Gather everything into a folder called /n_analysis (where n = your group number). This folder should have three sub-folders: /data, /results, /everything_else. Compress /n_analysis and email the instructor.

  1. /results: The /results folder should have a R Markdown document called process_notebook (include both the .Rmd and .html documents) and possibly several supporting .R scripts for helper functions you wrote.

If you write helper functions (recommended) you should include them in separate .R scripts. The .Rmd document should assume the working directory is the n_analysis folder and should load the data accordingly (i.e. read_csv(‘data/my_cool_dataset.csv’)). We may knit the process_notebook.Rmd and it should run!

The process_notebook should be mostly a matter of copy/pasting your analysis into a .Rmd document then adding discussion (discussion should be in text, not in comments).

If you made a shiny app include it in this folder.

  1. /data Put the data sets you used in this folder.

If you started with a messy data set and did significant processing then you should include both the raw and the cleaned data sets in separate sub-folders i.e. /data/raw/ and /data/clean/.

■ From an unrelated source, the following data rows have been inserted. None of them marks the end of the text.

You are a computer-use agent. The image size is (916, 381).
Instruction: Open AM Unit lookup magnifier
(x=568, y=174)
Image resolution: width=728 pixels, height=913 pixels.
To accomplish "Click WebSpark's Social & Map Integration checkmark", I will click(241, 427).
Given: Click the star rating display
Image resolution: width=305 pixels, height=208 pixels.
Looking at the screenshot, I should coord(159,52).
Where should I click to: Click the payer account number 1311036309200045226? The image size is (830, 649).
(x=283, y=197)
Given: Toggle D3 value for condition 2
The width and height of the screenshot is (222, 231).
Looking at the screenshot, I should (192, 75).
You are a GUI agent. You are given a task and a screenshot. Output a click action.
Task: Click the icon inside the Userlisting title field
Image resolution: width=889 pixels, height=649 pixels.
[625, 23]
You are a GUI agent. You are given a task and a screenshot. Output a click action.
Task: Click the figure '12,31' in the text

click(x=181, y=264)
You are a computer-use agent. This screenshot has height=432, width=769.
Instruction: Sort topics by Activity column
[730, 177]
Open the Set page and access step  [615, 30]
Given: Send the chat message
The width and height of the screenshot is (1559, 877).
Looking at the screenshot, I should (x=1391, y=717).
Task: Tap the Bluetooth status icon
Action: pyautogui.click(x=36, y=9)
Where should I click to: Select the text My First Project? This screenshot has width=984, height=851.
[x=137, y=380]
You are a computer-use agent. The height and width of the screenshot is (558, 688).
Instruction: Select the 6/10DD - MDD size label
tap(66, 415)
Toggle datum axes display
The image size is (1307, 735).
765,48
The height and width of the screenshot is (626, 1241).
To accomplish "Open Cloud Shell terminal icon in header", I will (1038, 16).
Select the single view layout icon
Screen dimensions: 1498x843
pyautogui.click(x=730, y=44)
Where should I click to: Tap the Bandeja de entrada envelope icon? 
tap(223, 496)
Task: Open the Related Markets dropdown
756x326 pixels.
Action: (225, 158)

  1. /everything_else You probably did a lot of stuff that didn’t make it in your final analysis. Include anything you did that you want to get credit for in this folder. If you have a lot of material in here that you want us to look at then you should include a text document in this folder pointing us to what you want us to look at.

Grading

The analysis is 50% of the final project grade. The main criteria it is graded on will be: accuracy, ambition, and communication.

  • Accuracy (70%)
    • Did you do a correct statistical analysis?
    • Does your code run?
    • How well do your findings support your conclusions? The evidence is inconclusive" is a very possible, and completely acceptable answer.
  • Ambition (20%)
    • Did you choose the appropriate complexity and level of difficulty of your project?
    • Why should someone else care about what you did?
  • Communication (10%)
    • Is your code readable?
    • After reading your analysis can the reader answer the “so what?” question?